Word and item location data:
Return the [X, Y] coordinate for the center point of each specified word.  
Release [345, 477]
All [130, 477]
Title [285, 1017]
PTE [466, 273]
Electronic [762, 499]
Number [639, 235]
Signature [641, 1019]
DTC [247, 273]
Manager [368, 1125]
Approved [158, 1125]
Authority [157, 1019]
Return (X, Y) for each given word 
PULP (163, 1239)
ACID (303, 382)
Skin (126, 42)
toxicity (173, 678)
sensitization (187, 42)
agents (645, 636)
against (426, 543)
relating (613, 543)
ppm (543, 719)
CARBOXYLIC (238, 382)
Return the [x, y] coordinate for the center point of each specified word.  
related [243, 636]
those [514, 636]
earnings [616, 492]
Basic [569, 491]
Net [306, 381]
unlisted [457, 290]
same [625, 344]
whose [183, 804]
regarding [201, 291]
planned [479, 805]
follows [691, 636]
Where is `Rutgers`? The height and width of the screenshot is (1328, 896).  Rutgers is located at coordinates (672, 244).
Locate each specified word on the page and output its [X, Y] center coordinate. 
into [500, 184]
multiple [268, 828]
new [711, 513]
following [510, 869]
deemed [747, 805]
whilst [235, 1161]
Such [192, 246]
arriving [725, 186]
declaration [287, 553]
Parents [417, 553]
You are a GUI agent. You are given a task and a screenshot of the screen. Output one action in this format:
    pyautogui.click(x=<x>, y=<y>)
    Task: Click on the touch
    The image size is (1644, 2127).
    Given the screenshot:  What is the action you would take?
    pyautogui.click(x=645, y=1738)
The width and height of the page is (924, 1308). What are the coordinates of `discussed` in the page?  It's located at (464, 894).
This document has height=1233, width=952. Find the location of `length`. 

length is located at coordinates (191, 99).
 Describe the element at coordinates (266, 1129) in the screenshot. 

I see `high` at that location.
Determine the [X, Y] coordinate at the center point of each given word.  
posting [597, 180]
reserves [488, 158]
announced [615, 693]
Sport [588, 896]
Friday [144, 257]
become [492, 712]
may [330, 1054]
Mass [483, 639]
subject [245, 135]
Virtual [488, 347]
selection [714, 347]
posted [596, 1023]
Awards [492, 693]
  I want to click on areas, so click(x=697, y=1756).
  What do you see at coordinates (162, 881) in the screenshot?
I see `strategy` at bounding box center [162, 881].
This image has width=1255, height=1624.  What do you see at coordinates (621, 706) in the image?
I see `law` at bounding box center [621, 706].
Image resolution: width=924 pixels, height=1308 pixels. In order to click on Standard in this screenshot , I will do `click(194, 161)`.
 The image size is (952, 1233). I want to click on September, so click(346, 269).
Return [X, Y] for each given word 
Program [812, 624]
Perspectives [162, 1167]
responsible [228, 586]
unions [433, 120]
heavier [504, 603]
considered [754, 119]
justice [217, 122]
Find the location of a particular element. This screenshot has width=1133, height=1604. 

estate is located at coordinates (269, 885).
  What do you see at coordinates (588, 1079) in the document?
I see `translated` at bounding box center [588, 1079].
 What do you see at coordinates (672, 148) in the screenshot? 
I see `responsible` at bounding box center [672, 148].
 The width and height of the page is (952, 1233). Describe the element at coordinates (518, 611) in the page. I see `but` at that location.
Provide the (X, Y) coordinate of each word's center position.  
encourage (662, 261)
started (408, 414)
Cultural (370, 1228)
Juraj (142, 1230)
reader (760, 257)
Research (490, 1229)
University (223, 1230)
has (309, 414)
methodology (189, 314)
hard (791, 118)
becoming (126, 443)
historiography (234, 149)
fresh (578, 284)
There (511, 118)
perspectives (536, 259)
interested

* What you will do *
Rewrite all of the data above, replacing "center point" with "midpoint" and leaving everything else unchanged.

* Correct answer *
Return the [X, Y] coordinate for the midpoint of each specified word.  
Release [345, 477]
All [130, 477]
Title [285, 1017]
PTE [466, 273]
Electronic [762, 499]
Number [639, 235]
Signature [641, 1019]
DTC [247, 273]
Manager [368, 1125]
Approved [158, 1125]
Authority [157, 1019]
Return (X, Y) for each given word 
PULP (163, 1239)
ACID (303, 382)
Skin (126, 42)
toxicity (173, 678)
sensitization (187, 42)
agents (645, 636)
against (426, 543)
relating (613, 543)
ppm (543, 719)
CARBOXYLIC (238, 382)
Return the [x, y] coordinate for the midpoint of each specified word.  
related [243, 636]
those [514, 636]
earnings [616, 492]
Basic [569, 491]
Net [306, 381]
unlisted [457, 290]
same [625, 344]
whose [183, 804]
regarding [201, 291]
planned [479, 805]
follows [691, 636]
Where is `Rutgers`? The height and width of the screenshot is (1328, 896).  Rutgers is located at coordinates (672, 244).
Locate each specified word on the page and output its [X, Y] center coordinate. 
into [500, 184]
multiple [268, 828]
new [711, 513]
following [510, 869]
deemed [747, 805]
whilst [235, 1161]
Such [192, 246]
arriving [725, 186]
declaration [287, 553]
Parents [417, 553]
You are a GUI agent. You are given a task and a screenshot of the screen. Output one action in this format:
    pyautogui.click(x=<x>, y=<y>)
    Task: Click on the touch
    The image size is (1644, 2127).
    Given the screenshot:  What is the action you would take?
    pyautogui.click(x=645, y=1738)
The width and height of the page is (924, 1308). What are the coordinates of `discussed` in the page?  It's located at (464, 894).
This document has height=1233, width=952. Find the location of `length`. 

length is located at coordinates (191, 99).
 Describe the element at coordinates (266, 1129) in the screenshot. 

I see `high` at that location.
Determine the [X, Y] coordinate at the midpoint of each given word.  
posting [597, 180]
reserves [488, 158]
announced [615, 693]
Sport [588, 896]
Friday [144, 257]
become [492, 712]
may [330, 1054]
Mass [483, 639]
subject [245, 135]
Virtual [488, 347]
selection [714, 347]
posted [596, 1023]
Awards [492, 693]
  I want to click on areas, so click(x=697, y=1756).
  What do you see at coordinates (162, 881) in the screenshot?
I see `strategy` at bounding box center [162, 881].
This image has width=1255, height=1624.  What do you see at coordinates (621, 706) in the image?
I see `law` at bounding box center [621, 706].
Image resolution: width=924 pixels, height=1308 pixels. In order to click on Standard in this screenshot , I will do `click(194, 161)`.
 The image size is (952, 1233). I want to click on September, so click(346, 269).
Return [X, Y] for each given word 
Program [812, 624]
Perspectives [162, 1167]
responsible [228, 586]
unions [433, 120]
heavier [504, 603]
considered [754, 119]
justice [217, 122]
Find the location of a particular element. This screenshot has width=1133, height=1604. 

estate is located at coordinates (269, 885).
  What do you see at coordinates (588, 1079) in the document?
I see `translated` at bounding box center [588, 1079].
 What do you see at coordinates (672, 148) in the screenshot? 
I see `responsible` at bounding box center [672, 148].
 The width and height of the page is (952, 1233). Describe the element at coordinates (518, 611) in the page. I see `but` at that location.
Provide the (X, Y) coordinate of each word's center position.  
encourage (662, 261)
started (408, 414)
Cultural (370, 1228)
Juraj (142, 1230)
reader (760, 257)
Research (490, 1229)
University (223, 1230)
has (309, 414)
methodology (189, 314)
hard (791, 118)
becoming (126, 443)
historiography (234, 149)
fresh (578, 284)
There (511, 118)
perspectives (536, 259)
interested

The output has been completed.